2010 Sri Lanka – Reisebericht


05.01.2010 - 22.01.2010

Stefan Schiegl, Mirjam Avelis, Charlotte Liepelt, Heiko Mielke, Eva Glimsche (Logistik), Thomas Victor (Fotograf)


Zum ersten Mal reisen wir nach Sri Lanka und werden Colombo und die Ostküste besuchen.

Itinerary Date :10.01.2010

Januar 2010 – SRI LANKA ...eine Reise mit den Clowns ohne Grenzen

10.01.2010

So, wie sich zu Hause die Schneepflüge gerade ihren Weg durch die weißen, kalten Massen bahnen, dringen wir ein in die Welt der Stacheldrahtzäune und der traurigen Geschichten.
Hinter uns wehen im warmen Wind der Freude die bunten Bänder des Lachens und der Leichtigkeit in den Herzen.

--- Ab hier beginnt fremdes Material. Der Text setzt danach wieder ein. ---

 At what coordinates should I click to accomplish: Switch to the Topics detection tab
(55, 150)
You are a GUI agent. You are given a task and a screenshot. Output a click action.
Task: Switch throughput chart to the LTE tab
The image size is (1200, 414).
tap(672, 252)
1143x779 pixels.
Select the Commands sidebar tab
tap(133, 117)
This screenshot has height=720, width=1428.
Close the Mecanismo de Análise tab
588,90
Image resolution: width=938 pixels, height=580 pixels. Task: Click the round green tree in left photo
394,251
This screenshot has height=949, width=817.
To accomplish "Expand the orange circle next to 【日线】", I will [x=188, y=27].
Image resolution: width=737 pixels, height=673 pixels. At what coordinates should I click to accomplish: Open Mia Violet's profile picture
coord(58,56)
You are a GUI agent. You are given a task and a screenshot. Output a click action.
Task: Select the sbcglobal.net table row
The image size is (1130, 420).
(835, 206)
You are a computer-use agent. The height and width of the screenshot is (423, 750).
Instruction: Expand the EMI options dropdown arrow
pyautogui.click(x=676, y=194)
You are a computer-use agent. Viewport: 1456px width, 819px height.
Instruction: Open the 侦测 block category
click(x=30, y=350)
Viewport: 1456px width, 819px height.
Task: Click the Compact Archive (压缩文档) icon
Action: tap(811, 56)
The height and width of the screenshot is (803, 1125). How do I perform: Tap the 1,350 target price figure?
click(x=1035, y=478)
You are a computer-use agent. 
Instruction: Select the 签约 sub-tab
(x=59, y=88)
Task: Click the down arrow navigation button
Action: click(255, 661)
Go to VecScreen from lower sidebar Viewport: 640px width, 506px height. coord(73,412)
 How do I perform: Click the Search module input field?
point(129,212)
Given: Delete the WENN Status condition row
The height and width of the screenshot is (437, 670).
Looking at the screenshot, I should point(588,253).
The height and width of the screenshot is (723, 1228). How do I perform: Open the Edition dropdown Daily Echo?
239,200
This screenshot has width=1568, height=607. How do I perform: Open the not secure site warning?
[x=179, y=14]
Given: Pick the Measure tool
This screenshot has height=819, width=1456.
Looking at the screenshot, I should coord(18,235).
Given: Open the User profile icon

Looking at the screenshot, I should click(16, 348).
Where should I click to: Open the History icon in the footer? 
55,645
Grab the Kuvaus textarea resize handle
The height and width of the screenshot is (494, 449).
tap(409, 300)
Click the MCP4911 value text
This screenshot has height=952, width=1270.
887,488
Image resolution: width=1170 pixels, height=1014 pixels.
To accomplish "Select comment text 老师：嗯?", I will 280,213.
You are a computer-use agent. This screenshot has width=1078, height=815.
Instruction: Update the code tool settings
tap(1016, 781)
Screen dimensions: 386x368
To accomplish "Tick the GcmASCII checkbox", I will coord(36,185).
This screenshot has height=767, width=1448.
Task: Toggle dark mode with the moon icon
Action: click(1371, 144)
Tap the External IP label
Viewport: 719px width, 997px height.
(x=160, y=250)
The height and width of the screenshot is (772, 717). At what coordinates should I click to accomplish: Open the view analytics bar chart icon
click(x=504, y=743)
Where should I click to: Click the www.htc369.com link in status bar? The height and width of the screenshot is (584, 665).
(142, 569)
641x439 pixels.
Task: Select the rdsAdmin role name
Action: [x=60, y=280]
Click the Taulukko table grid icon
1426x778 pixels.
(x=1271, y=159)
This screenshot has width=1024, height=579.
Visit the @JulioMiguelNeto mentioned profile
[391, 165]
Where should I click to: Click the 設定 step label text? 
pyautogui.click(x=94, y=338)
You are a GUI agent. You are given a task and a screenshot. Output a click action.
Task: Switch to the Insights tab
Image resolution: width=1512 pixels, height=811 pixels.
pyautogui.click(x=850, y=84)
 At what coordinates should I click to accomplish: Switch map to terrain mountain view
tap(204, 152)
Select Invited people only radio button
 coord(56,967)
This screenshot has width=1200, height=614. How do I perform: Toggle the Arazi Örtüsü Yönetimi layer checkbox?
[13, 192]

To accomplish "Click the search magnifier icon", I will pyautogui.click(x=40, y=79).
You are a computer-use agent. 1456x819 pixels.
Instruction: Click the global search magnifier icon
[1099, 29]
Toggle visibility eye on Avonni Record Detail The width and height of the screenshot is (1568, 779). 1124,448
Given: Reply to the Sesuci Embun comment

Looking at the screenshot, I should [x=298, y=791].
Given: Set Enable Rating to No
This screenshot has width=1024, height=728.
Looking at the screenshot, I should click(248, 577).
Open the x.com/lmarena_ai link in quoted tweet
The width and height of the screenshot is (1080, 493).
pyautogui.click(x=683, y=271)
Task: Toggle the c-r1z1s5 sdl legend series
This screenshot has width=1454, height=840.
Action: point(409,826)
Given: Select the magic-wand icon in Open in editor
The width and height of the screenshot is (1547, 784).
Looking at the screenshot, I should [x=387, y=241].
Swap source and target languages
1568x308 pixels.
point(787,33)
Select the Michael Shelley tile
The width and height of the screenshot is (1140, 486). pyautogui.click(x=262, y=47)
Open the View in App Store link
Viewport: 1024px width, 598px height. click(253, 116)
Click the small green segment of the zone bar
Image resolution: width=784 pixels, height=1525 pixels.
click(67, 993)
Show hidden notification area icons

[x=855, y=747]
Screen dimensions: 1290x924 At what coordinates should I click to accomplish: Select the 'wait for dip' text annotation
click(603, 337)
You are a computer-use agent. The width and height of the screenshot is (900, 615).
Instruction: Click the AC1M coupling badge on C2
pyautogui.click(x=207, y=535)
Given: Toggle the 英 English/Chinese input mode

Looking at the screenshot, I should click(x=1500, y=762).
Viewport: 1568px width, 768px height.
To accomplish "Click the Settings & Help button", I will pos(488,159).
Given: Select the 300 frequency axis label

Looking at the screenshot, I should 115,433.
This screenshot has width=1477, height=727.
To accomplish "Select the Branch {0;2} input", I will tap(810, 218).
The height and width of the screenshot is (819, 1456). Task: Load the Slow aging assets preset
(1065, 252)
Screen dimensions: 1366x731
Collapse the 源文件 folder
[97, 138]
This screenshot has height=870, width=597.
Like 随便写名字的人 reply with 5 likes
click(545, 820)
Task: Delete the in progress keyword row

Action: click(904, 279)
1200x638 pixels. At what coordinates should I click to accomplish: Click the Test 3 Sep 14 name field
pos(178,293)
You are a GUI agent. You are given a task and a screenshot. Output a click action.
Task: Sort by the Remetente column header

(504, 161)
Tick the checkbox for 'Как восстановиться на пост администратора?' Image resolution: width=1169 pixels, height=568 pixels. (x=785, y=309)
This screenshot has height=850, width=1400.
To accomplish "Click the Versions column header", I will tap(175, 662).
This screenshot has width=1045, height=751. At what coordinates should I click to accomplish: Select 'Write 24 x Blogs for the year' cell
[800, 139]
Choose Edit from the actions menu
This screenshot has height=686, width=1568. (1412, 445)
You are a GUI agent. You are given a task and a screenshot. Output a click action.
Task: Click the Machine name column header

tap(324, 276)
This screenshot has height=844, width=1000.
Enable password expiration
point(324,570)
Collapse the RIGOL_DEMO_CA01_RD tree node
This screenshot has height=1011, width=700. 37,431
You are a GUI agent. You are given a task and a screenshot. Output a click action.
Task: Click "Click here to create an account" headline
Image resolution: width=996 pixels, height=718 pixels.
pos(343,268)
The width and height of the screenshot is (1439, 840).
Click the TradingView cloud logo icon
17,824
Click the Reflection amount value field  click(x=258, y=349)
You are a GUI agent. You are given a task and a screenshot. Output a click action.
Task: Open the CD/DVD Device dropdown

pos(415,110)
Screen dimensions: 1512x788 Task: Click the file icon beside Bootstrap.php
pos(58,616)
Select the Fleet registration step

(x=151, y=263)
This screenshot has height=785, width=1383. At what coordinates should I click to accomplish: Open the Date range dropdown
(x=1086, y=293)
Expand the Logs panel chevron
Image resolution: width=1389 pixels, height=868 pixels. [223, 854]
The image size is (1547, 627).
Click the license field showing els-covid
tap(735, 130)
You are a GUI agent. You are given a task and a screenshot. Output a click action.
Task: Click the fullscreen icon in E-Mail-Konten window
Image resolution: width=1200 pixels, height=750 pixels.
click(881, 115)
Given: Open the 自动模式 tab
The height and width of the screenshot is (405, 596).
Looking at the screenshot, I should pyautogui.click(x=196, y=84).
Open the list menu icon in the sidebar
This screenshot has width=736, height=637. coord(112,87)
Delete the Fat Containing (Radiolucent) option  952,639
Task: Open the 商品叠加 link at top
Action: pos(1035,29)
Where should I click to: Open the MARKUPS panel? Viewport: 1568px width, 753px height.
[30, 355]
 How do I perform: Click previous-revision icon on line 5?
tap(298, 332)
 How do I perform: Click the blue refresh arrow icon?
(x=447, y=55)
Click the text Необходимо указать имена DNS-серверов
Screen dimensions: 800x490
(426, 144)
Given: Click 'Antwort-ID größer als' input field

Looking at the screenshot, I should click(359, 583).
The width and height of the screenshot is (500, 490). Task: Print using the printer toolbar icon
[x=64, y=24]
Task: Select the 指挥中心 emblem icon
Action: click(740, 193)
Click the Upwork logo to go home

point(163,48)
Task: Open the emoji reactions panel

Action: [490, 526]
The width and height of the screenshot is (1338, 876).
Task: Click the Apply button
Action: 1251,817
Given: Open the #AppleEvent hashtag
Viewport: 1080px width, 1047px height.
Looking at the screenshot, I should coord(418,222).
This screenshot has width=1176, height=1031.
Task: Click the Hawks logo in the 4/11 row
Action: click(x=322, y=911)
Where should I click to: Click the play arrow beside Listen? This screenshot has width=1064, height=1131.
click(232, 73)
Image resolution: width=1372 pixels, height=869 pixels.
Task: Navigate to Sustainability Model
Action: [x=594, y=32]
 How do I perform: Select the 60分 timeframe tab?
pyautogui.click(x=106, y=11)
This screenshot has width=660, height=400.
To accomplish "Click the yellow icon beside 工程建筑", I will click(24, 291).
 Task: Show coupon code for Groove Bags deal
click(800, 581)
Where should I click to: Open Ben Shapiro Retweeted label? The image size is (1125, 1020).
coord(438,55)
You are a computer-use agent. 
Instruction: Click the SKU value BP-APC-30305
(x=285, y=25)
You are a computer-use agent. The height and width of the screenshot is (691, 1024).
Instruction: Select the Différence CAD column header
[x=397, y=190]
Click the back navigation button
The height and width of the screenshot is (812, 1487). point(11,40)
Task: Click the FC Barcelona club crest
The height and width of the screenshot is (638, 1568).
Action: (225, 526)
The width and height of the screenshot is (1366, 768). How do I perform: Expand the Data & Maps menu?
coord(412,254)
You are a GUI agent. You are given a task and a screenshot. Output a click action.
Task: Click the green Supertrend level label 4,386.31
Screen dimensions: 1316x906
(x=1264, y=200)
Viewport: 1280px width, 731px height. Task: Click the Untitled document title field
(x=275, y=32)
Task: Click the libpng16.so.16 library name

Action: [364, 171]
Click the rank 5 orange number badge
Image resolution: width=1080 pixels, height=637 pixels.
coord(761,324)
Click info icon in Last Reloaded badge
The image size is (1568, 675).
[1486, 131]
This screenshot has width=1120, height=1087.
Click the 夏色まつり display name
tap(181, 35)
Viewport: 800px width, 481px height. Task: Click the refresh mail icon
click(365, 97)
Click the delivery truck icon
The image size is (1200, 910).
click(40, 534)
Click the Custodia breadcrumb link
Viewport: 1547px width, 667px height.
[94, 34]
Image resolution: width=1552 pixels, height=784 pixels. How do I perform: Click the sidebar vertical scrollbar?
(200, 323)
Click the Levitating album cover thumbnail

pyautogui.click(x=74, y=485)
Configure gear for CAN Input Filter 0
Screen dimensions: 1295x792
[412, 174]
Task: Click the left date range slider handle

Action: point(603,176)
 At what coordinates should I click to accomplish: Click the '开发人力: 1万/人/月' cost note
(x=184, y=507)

Während ich diese Zeilen schreibe, sitze ich seit mehreren Stunden in einem Kleinbus, unterwegs in den Bergen Sri Lankas. Die nur teilweise geteerte Piste, auf der sich Schlagloch an Schlagloch reiht, von Nuvare Eliya nach Batticaloah an der Ostküste, nennt sich hier Hauptstraße. Plötzlich ruft meine Freundin und Clownskollegin Mirjam neben mir: „Affe, Affe, Affe!“ Direkt neben uns im buchstäblich haushohen Bambus turnt ein kleines Äffchen zu seiner Familie in die Zweige. Seit einer Woche sind wir beide nun schon unterwegs mit Stefan und Heiko, die gemeinsam mit dem Fotografen Thomas im „Männerbus“ die Tagestour zwischen Palmwedeln und Reisfeldern hinter sich bringen. Bei uns im „Frauenbus“ sitzt noch Eva, die als Logistikerin und Facilitator die Clowns-ohne-Grenzen-Reise begleitet. Dichtes sattes Grün, immer wieder gespickt mit bunten Blüten umgibt uns. Ich tauche ein in die Erlebnisse der vergangenen Tage…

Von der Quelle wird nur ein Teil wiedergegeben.